* _WORK INSTRUCTIONS_:
Find the line with "Task: Open the mail client launcher icon" in the listing below. Write it out exactly, along with every later line up to the final one.

EXTRACTED DATA Start Marker

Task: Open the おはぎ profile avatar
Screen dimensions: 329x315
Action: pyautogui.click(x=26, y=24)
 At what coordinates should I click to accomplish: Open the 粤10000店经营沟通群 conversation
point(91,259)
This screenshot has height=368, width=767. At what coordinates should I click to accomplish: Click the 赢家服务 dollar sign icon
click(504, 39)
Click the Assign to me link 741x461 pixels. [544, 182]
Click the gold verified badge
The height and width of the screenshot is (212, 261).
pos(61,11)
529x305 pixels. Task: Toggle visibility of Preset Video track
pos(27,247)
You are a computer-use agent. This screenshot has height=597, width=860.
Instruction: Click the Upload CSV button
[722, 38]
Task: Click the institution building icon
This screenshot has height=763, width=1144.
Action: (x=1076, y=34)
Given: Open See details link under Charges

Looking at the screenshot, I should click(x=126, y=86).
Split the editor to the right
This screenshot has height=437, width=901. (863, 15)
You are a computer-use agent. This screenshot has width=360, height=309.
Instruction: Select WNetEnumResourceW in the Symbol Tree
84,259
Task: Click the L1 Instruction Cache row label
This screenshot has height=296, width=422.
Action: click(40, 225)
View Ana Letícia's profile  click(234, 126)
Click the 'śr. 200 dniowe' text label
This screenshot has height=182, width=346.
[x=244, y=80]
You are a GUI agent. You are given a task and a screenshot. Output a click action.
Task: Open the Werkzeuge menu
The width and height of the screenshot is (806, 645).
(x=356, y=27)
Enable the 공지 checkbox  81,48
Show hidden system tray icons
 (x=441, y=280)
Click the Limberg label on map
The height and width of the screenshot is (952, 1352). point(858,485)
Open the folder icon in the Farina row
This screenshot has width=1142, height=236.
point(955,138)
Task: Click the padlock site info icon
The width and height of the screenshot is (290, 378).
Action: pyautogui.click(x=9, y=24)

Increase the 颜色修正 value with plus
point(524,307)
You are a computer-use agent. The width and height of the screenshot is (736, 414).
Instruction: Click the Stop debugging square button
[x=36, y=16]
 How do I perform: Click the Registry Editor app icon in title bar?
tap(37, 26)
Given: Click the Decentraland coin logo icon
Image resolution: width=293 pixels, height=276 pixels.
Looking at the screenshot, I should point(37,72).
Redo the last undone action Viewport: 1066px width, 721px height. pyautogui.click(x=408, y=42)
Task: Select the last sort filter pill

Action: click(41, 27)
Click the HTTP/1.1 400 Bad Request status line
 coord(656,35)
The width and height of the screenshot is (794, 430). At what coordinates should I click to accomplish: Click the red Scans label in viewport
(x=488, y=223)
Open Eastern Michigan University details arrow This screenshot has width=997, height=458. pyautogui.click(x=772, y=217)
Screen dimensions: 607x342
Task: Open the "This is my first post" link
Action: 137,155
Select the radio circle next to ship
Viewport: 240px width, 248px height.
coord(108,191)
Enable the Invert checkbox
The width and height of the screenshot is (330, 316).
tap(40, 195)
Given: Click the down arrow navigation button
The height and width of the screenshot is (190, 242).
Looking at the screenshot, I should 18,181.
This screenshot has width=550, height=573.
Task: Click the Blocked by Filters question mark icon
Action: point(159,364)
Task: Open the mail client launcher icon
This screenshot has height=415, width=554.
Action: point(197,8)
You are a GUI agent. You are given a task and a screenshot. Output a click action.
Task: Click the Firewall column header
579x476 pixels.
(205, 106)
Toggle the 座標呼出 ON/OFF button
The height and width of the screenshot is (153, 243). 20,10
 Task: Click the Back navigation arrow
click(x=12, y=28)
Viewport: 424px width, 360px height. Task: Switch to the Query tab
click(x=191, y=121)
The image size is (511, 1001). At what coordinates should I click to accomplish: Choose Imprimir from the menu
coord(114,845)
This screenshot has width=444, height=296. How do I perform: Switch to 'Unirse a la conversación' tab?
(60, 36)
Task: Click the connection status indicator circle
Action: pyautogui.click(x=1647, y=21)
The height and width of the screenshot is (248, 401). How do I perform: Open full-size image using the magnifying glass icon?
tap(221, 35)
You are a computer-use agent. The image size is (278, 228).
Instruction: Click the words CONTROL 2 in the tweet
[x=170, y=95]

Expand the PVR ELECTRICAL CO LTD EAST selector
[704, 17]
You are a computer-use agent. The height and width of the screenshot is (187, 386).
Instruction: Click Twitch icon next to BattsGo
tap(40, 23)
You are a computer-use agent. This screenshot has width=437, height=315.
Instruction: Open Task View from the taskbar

EXTRACTED DATA End Marker

* _RESULT_:
Task: Open the mail client launcher icon
This screenshot has height=415, width=554.
Action: point(197,8)
You are a GUI agent. You are given a task and a screenshot. Output a click action.
Task: Click the Firewall column header
579x476 pixels.
(205, 106)
Toggle the 座標呼出 ON/OFF button
The height and width of the screenshot is (153, 243). 20,10
 Task: Click the Back navigation arrow
click(x=12, y=28)
Viewport: 424px width, 360px height. Task: Switch to the Query tab
click(x=191, y=121)
The image size is (511, 1001). At what coordinates should I click to accomplish: Choose Imprimir from the menu
coord(114,845)
This screenshot has width=444, height=296. How do I perform: Switch to 'Unirse a la conversación' tab?
(60, 36)
Task: Click the connection status indicator circle
Action: pyautogui.click(x=1647, y=21)
The height and width of the screenshot is (248, 401). How do I perform: Open full-size image using the magnifying glass icon?
tap(221, 35)
You are a computer-use agent. The image size is (278, 228).
Instruction: Click the words CONTROL 2 in the tweet
[x=170, y=95]

Expand the PVR ELECTRICAL CO LTD EAST selector
[704, 17]
You are a computer-use agent. The height and width of the screenshot is (187, 386).
Instruction: Click Twitch icon next to BattsGo
tap(40, 23)
You are a computer-use agent. This screenshot has width=437, height=315.
Instruction: Open Task View from the taskbar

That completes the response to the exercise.